Navegando e Afogando

537 4 4
                                    

 Segunda-feira, 2 de Abril de 2012 - faz calor e aqui dentro ainda mais!

Ando a duas semanas, seriamente viciada, neste site. Não posso, não posso, não posso. Começo por fechar a janela. Muito bem. Agora pesquisar algo interessante e educativo já que não quero desligar o computador. Já sei, algo de física já que é essa a disciplina em que tenho mais dificuldades. Começo a escrever na caixa de pesquisa do Google: campo eléctrico. Busco o site que mais interessante pareça e quando penso estar concentrada e estar a perceber o que acontece quando afasto o íman de uma espira, algo começa a piscar no canto inferior direito do ecrã. Tenho uma mensagem nova.

Logo vejo, agora tenho de terminar de perceber isto.

Fogo, não aguento, tenho de ler já, já, já! Abro e mais uma vez perco três horas seguidas a conversar com desconhecidos.

Os Chats nunca foram o meu género, mas desde que recebi aquele convite através do correio electrónico decidi dar uma oportunidade a este tipo de entretenimento através da internet.

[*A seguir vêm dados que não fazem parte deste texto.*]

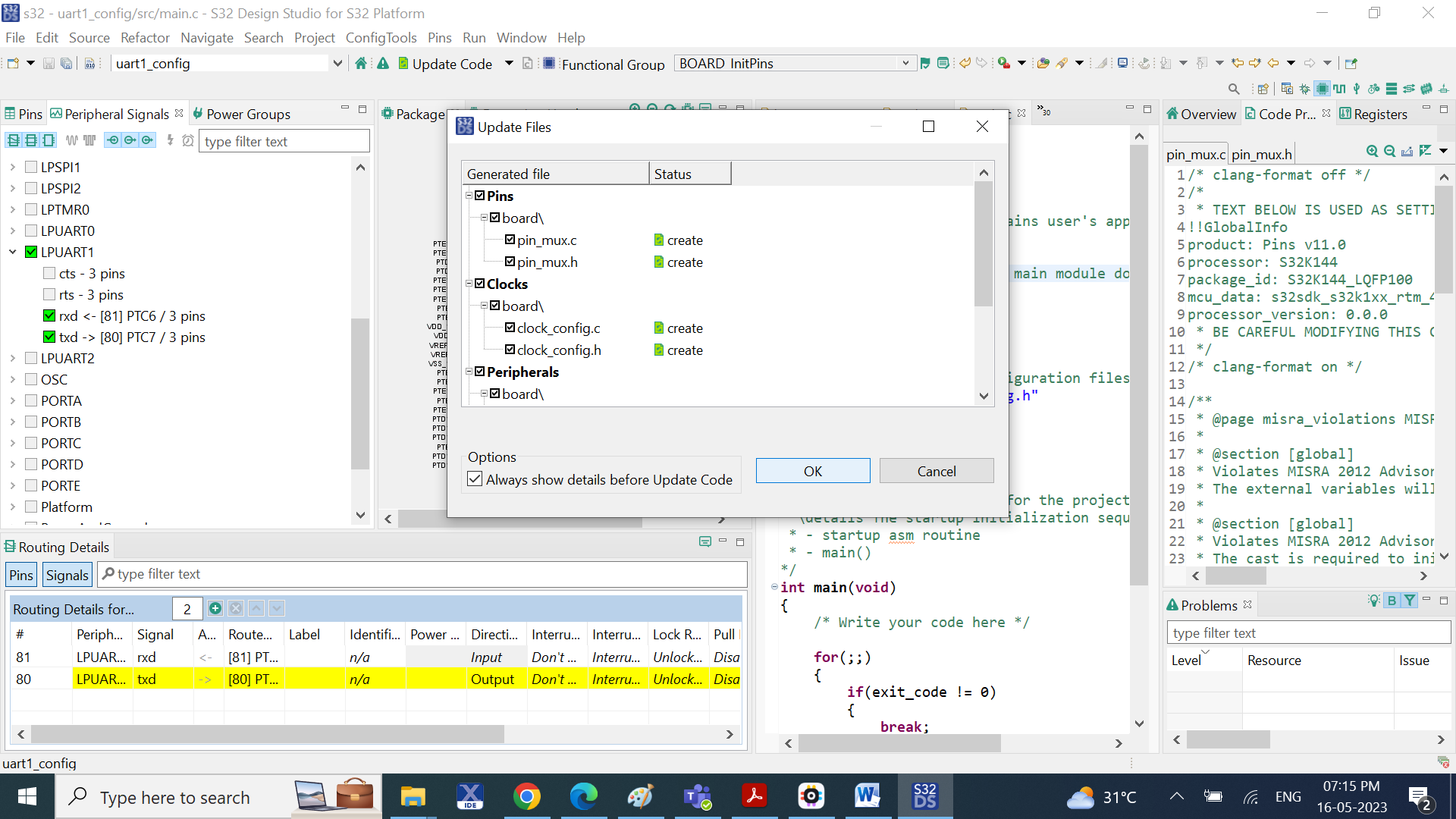This screenshot has width=1456, height=819.
Task: Click the lightbulb icon in Problems panel
Action: coord(1373,601)
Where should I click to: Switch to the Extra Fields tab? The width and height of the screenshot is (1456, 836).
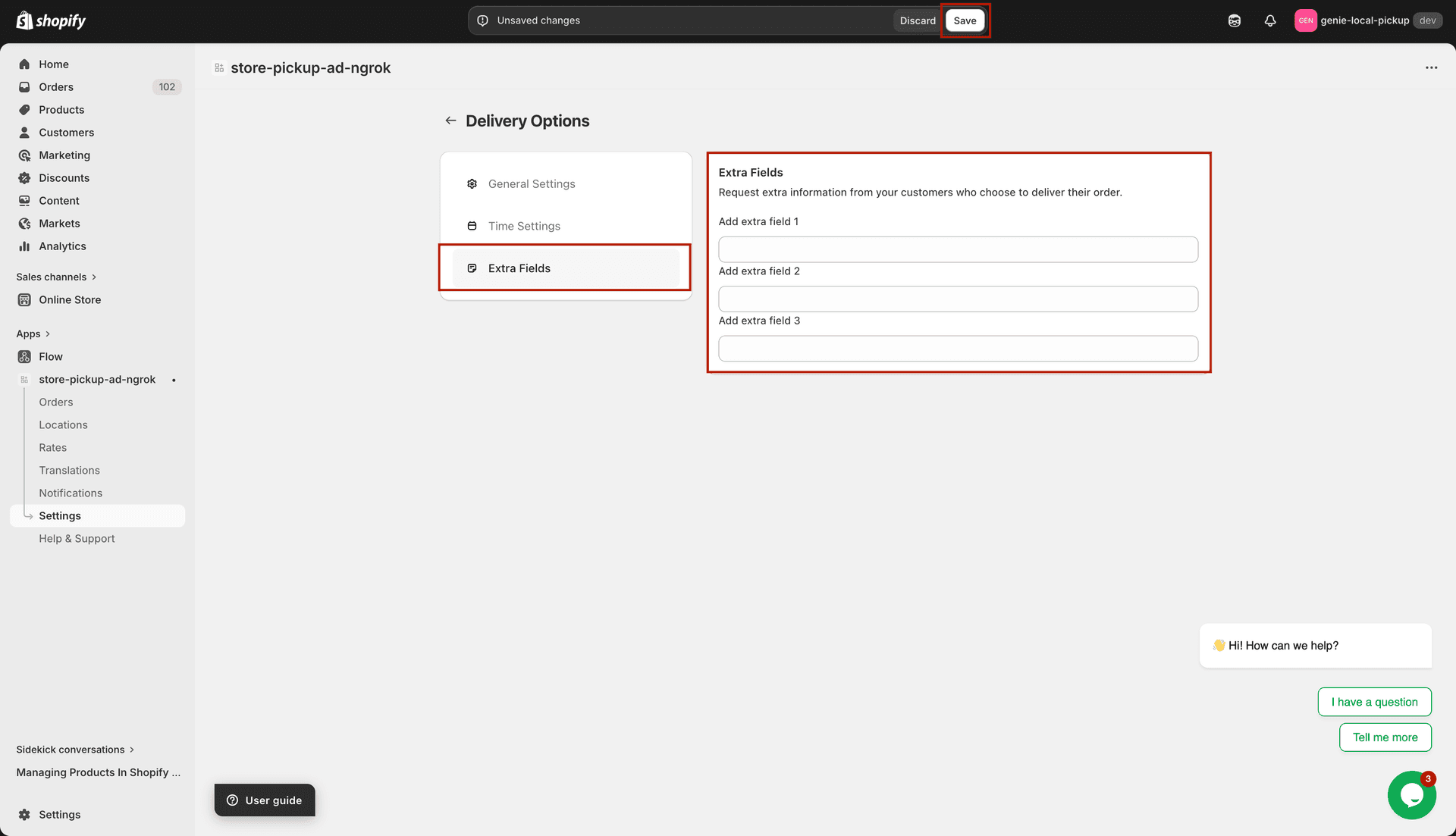[519, 268]
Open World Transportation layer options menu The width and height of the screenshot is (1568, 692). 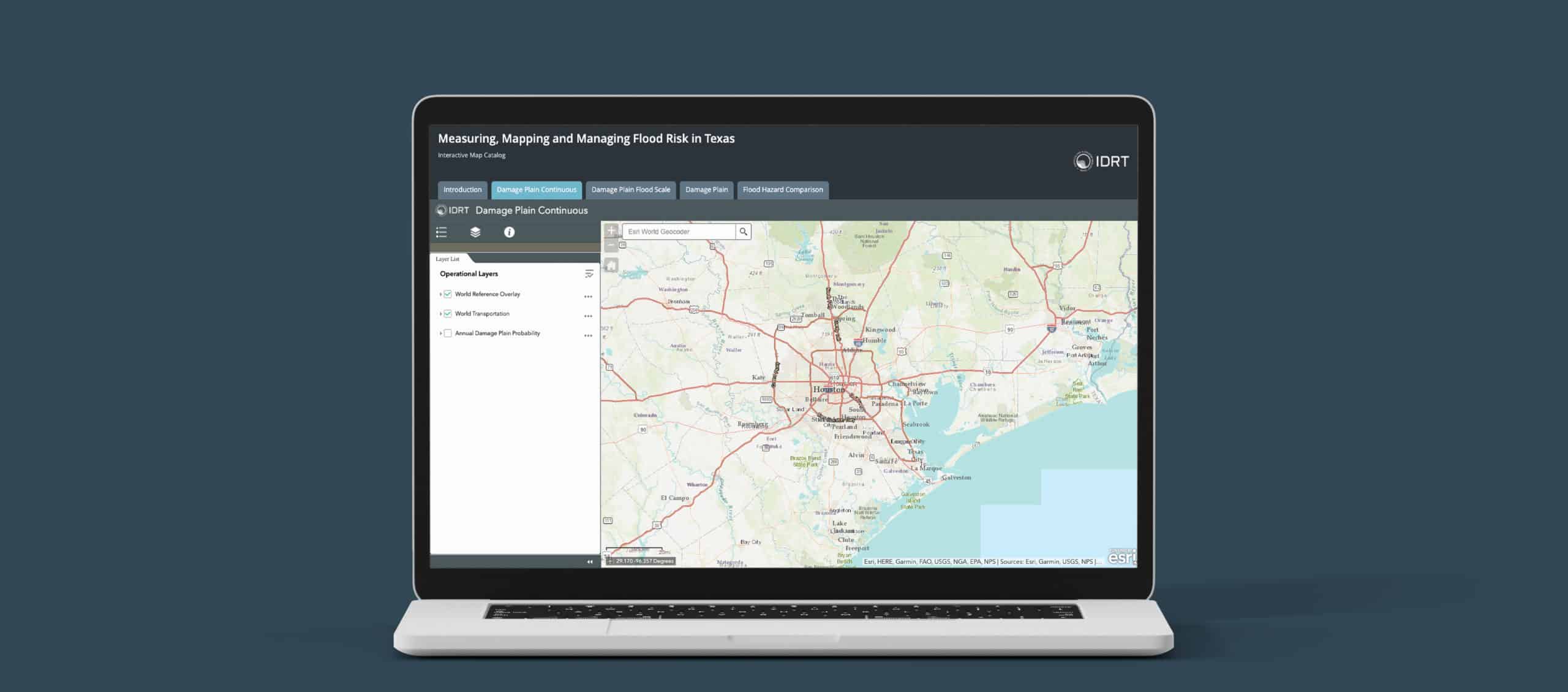point(588,316)
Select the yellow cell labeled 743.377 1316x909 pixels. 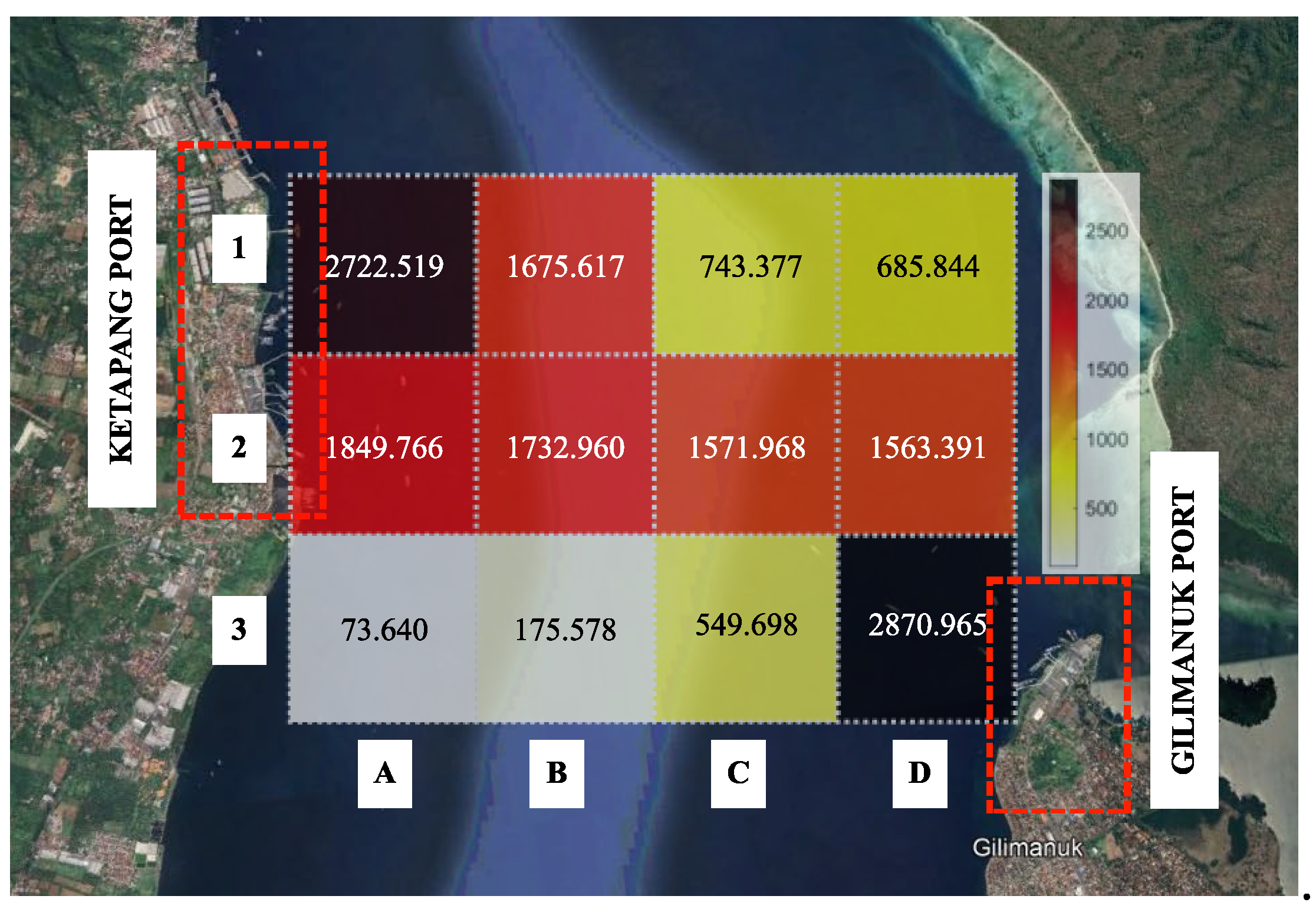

 Não suportava mais estar pendente do meu passado, nem sei como fazer para viver o presente de modo a obter algo no futuro. Há oito meses que estou em Espanha e não tenho feito nada de interessante. Sinceramente, antes de cá chegar, mentalizei-me de que iria ter de odiar os espanhóis e assim é de momento. Odeio os espanhóis, odeio a escola com os espanhóis, odeio ter de falar espanhol, por isso enquanto aqui estiver não me vou envolver com nada que tenha a ver com espanhóis, seja para fazer amigos ou para o que quer que seja. Quero distância e que não me chamem de ingrata e infantil porque não estou neste país porque quero mas sim por obrigação. A minha irmã diz que eles não têm culpa e que eu estou a ser parva em tomar estas decisões visto que não só me estou a tornar numa “anti-pessoas” como também não vou desfrutar deste ano aqui.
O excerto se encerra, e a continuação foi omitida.